• Farman [any]
    ·
    edit-2
    2 years ago

    Everyone was dark skinned 10k years ago. Ligth skin is an adaptation to the convination of a vitamin poor diet and low uv radiation. If your population lives way up north but have a good diet like eskimos or mongols or siberians you are not as white. If your population has a shity diet but live further south you are not as white.

    • CheGueBeara [he/him]
      ·
      2 years ago

      I think the general consensus is that light skin evolved a few times and some of those times were at least 20-30k years ago. There were folks with different amounts of melanin running around for a long time.

      • Farman [any]
        ·
        2 years ago

        Oviously the first instances of those genes are cery old. Maybe even neanderthal old. But selection preassure for them to become dominant in a population is due to vitamin d deficieny in pregnancy. And that is mostly an agriculturalist thing. But if there is enough sunligth its not as bad. That explains the north south gradient in skintones as well as darker skinned huntergatherers in high latitudes. And that diserent version of the gene were selectd in west and east asia.
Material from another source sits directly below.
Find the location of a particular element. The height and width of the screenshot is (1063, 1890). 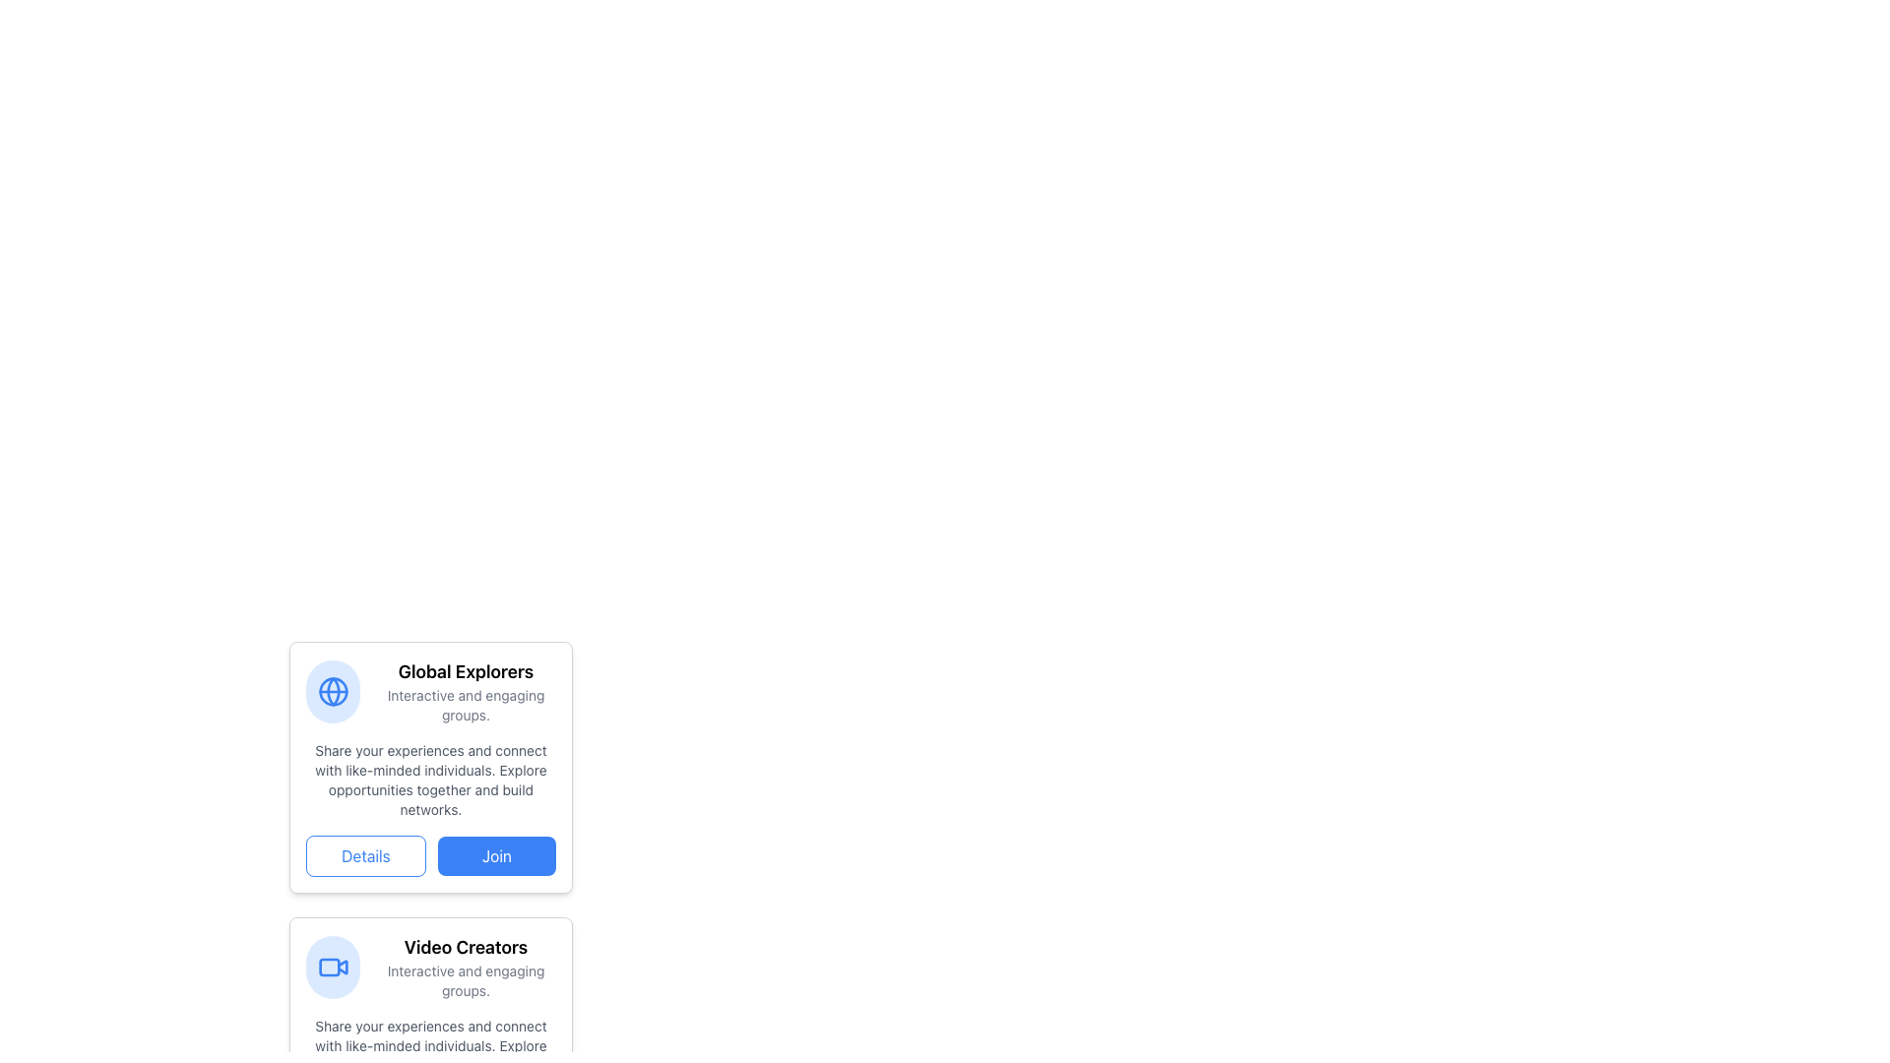

text content of the text block with heading and subheading labeled 'Video Creators', which is the second item in a vertical list below 'Global Explorers' is located at coordinates (465, 967).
        • CheGueBeara [he/him]
          ·
          2 years ago

          Those are definitely reasonable explanations, especially since you do get more vitamin D w/ less sun the lighter your skin is - and there are trade-offs when you get a lot of sun with light skin. Though the story could also be more complex or even seemingly random (or just historically contingent), also having to do with how people migrated, how big their populations got, etc etc.